What is needed – Return the records below exactly as they are written.

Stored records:
******************************

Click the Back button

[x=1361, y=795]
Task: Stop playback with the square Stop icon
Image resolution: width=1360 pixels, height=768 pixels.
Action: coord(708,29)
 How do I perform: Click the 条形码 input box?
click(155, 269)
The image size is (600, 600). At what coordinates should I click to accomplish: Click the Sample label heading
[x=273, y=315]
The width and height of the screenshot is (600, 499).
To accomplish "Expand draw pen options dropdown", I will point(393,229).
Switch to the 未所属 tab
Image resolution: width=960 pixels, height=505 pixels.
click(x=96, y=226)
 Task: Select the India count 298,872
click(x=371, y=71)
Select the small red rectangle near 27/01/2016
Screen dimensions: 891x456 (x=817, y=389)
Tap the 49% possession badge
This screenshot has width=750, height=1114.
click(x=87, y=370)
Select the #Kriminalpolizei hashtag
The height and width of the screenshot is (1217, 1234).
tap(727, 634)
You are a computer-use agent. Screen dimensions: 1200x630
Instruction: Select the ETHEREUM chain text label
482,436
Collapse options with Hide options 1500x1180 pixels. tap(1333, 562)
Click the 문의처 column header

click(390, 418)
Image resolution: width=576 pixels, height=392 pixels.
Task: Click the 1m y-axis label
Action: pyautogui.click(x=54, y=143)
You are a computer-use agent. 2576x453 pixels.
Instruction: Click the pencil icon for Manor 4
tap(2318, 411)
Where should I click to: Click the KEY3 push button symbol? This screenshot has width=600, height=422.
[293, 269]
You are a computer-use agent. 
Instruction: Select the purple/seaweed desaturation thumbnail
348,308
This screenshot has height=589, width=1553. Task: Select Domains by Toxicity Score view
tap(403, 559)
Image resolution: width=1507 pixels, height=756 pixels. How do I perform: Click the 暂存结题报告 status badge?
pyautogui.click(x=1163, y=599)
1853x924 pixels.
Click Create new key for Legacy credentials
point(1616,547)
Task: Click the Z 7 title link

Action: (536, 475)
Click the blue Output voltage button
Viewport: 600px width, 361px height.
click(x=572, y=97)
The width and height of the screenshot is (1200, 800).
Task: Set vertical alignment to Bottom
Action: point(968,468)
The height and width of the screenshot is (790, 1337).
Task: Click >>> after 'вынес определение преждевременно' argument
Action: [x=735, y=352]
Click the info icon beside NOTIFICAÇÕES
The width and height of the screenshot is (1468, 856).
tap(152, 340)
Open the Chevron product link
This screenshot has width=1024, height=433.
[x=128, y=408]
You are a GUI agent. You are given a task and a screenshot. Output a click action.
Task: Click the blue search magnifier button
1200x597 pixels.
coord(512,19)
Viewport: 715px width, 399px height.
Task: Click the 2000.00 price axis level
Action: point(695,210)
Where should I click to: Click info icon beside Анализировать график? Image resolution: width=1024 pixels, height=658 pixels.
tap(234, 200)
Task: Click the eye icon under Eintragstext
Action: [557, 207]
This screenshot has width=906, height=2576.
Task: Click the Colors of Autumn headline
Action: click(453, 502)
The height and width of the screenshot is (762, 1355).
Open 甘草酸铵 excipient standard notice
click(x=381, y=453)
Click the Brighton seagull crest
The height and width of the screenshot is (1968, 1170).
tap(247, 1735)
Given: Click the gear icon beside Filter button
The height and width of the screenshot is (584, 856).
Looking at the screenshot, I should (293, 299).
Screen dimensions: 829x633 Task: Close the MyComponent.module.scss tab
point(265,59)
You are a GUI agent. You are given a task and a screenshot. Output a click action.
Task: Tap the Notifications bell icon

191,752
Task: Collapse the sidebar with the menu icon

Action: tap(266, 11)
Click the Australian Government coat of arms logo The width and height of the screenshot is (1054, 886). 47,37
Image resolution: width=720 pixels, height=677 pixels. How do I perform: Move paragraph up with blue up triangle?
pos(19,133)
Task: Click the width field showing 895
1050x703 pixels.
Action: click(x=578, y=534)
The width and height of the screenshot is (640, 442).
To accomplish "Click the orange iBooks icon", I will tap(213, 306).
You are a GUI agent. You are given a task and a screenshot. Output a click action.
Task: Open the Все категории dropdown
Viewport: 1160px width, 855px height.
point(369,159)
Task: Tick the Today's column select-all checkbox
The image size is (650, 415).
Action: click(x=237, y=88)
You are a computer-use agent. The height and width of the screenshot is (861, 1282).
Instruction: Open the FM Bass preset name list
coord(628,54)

******************************

Answer box –
Click the Back button

[x=1361, y=795]
Task: Stop playback with the square Stop icon
Image resolution: width=1360 pixels, height=768 pixels.
Action: coord(708,29)
 How do I perform: Click the 条形码 input box?
click(155, 269)
The image size is (600, 600). At what coordinates should I click to accomplish: Click the Sample label heading
[x=273, y=315]
The width and height of the screenshot is (600, 499).
To accomplish "Expand draw pen options dropdown", I will point(393,229).
Switch to the 未所属 tab
Image resolution: width=960 pixels, height=505 pixels.
click(x=96, y=226)
 Task: Select the India count 298,872
click(x=371, y=71)
Select the small red rectangle near 27/01/2016
Screen dimensions: 891x456 (x=817, y=389)
Tap the 49% possession badge
This screenshot has width=750, height=1114.
click(x=87, y=370)
Select the #Kriminalpolizei hashtag
The height and width of the screenshot is (1217, 1234).
tap(727, 634)
You are a computer-use agent. Screen dimensions: 1200x630
Instruction: Select the ETHEREUM chain text label
482,436
Collapse options with Hide options 1500x1180 pixels. tap(1333, 562)
Click the 문의처 column header

click(390, 418)
Image resolution: width=576 pixels, height=392 pixels.
Task: Click the 1m y-axis label
Action: pyautogui.click(x=54, y=143)
You are a computer-use agent. 2576x453 pixels.
Instruction: Click the pencil icon for Manor 4
tap(2318, 411)
Where should I click to: Click the KEY3 push button symbol? This screenshot has width=600, height=422.
[293, 269]
You are a computer-use agent. 
Instruction: Select the purple/seaweed desaturation thumbnail
348,308
This screenshot has height=589, width=1553. Task: Select Domains by Toxicity Score view
tap(403, 559)
Image resolution: width=1507 pixels, height=756 pixels. How do I perform: Click the 暂存结题报告 status badge?
pyautogui.click(x=1163, y=599)
1853x924 pixels.
Click Create new key for Legacy credentials
point(1616,547)
Task: Click the Z 7 title link

Action: (536, 475)
Click the blue Output voltage button
Viewport: 600px width, 361px height.
click(x=572, y=97)
The width and height of the screenshot is (1200, 800).
Task: Set vertical alignment to Bottom
Action: point(968,468)
The height and width of the screenshot is (790, 1337).
Task: Click >>> after 'вынес определение преждевременно' argument
Action: [x=735, y=352]
Click the info icon beside NOTIFICAÇÕES
The width and height of the screenshot is (1468, 856).
tap(152, 340)
Open the Chevron product link
This screenshot has width=1024, height=433.
[x=128, y=408]
You are a GUI agent. You are given a task and a screenshot. Output a click action.
Task: Click the blue search magnifier button
1200x597 pixels.
coord(512,19)
Viewport: 715px width, 399px height.
Task: Click the 2000.00 price axis level
Action: point(695,210)
Where should I click to: Click info icon beside Анализировать график? Image resolution: width=1024 pixels, height=658 pixels.
tap(234, 200)
Task: Click the eye icon under Eintragstext
Action: [557, 207]
This screenshot has width=906, height=2576.
Task: Click the Colors of Autumn headline
Action: click(453, 502)
The height and width of the screenshot is (762, 1355).
Open 甘草酸铵 excipient standard notice
click(x=381, y=453)
Click the Brighton seagull crest
The height and width of the screenshot is (1968, 1170).
tap(247, 1735)
Given: Click the gear icon beside Filter button
The height and width of the screenshot is (584, 856).
Looking at the screenshot, I should (293, 299).
Screen dimensions: 829x633 Task: Close the MyComponent.module.scss tab
point(265,59)
You are a GUI agent. You are given a task and a screenshot. Output a click action.
Task: Tap the Notifications bell icon

191,752
Task: Collapse the sidebar with the menu icon

Action: tap(266, 11)
Click the Australian Government coat of arms logo The width and height of the screenshot is (1054, 886). 47,37
Image resolution: width=720 pixels, height=677 pixels. How do I perform: Move paragraph up with blue up triangle?
pos(19,133)
Task: Click the width field showing 895
1050x703 pixels.
Action: click(x=578, y=534)
The width and height of the screenshot is (640, 442).
To accomplish "Click the orange iBooks icon", I will tap(213, 306).
You are a GUI agent. You are given a task and a screenshot. Output a click action.
Task: Open the Все категории dropdown
Viewport: 1160px width, 855px height.
point(369,159)
Task: Tick the Today's column select-all checkbox
The image size is (650, 415).
Action: click(x=237, y=88)
You are a computer-use agent. The height and width of the screenshot is (861, 1282).
Instruction: Open the FM Bass preset name list
coord(628,54)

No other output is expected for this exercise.